Effect of long-term adherence on faecal immunochemical test positivity rate, positive predictive value and detection rate in organised population-based colorectal cancer screening
Menée aux Etats-Unis à partir de données portant sur près de 3 000 000 personnes, cette étude examine les caractéristiques de l'adhésion à un programme biennal de dépistage du cancer colorectal incorporant un test FIT puis analyse les résultats de 7 sessions de dépistage (taux de positivité des tests FIT, valeur prédictive positive et taux de détection des cancers colorectaux)
Background : Long-term adherence and results with faecal immunochemical test (FIT)-based colorectal cancer (CRC) screening are poorly characterised.
Objective : To characterise adherence and results through seven rounds in an organised biennial FIT-based CRC screening programme.

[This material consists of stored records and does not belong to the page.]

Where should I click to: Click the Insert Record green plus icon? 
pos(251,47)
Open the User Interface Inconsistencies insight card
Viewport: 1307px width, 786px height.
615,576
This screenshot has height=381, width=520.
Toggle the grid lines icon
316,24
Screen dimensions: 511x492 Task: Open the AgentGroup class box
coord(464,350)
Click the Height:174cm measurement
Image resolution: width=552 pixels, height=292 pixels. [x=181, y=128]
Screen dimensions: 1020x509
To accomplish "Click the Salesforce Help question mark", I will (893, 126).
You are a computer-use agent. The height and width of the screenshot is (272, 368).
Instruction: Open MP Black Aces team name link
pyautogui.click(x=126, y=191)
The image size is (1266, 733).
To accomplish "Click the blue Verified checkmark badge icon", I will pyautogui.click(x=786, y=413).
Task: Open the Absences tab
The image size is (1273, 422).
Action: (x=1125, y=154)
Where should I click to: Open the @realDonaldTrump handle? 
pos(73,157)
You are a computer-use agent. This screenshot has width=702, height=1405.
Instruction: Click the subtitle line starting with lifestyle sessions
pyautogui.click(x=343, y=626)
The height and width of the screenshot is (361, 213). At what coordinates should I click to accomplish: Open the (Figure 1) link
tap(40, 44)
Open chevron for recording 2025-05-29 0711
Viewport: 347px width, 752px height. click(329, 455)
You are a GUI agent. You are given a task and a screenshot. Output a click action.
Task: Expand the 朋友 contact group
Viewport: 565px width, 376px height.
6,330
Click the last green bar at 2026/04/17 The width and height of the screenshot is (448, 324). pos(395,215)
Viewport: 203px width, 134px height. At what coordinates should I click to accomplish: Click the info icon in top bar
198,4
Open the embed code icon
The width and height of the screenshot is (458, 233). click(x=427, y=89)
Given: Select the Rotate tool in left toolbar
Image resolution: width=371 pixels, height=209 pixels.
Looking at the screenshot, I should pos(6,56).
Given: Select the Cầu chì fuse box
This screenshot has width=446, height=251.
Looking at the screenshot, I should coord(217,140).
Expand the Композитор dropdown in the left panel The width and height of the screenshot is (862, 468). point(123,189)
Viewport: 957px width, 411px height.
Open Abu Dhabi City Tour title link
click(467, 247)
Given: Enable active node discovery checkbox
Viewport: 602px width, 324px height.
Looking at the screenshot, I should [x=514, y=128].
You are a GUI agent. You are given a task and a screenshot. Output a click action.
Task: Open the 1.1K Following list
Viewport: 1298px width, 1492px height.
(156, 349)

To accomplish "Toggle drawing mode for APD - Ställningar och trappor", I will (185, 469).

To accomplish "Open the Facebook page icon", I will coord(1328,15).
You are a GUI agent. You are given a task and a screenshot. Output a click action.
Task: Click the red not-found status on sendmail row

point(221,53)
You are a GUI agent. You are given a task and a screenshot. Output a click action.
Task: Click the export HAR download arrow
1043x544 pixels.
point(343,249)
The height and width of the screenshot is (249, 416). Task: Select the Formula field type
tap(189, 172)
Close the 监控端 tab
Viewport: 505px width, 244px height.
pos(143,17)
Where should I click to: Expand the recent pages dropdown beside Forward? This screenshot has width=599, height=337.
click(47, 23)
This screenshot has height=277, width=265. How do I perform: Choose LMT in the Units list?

Design : We determined per-round FIT-completion, FIT-positivity, CRC and high-risk-CRC precursor positive predictive values (PPVs) and CRC detection/1000-FIT-participants for all invitees versus an adherent cohort (entry 50–51 years; 66–100% rounds completed) versus comparable-age first-ever screenings from 2010 to 2023. Joinpoint and multivariable logistic regression analyses identified trends.
Results : Adherence was consistent, frequent, occasional, infrequent and never (defined as 100%, 66–99%, 33–65%, 1–32%, 0% of rounds offered) in 29.2%, 8.6%, 11.5%, 4.5% and 46.2% of 2.81 million individuals, respectively. In both the all-invitee population and the adherent cohort, the first round yielded the highest FIT positivity (5.8%, 4.4%), PPVs for CRC (5.1%, 3.3%) and high-risk precursors (20.4%, 13.1%), and CRC detection rates (2.65, 1.30 per 1000 participants), respectively. Beyond three rounds, outcomes stabilised at levels substantially lower than those observed in first-time screeners of the same age (eg, CRC-PPV in seventh round: 1.6–2.2% at median age 62–65 vs 6.6% for new screeners aged 62–63). Colonoscopy completion after a positive FIT was high (87.3%).
Conclusion : After an initial round with the highest FIT-positivity and detection rates, screening outcomes stabilise at lower levels reflecting neoplasia removal and subsequent selection of a lower-risk population. Because detection rates remain clinically relevant even in an adherent cohort, early screening cessation after a sequence of normal biennial FITs is not justified.